■ Work order:
When you reach the line that has "Task: Click the" in the material below, reproduce it and each line after it exactly, through the last one.

---------- Recorded information

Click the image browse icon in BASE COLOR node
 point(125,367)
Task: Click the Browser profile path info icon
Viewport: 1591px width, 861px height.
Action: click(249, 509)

--------------------

■ Response to the exercise:
Task: Click the Browser profile path info icon
Viewport: 1591px width, 861px height.
Action: click(249, 509)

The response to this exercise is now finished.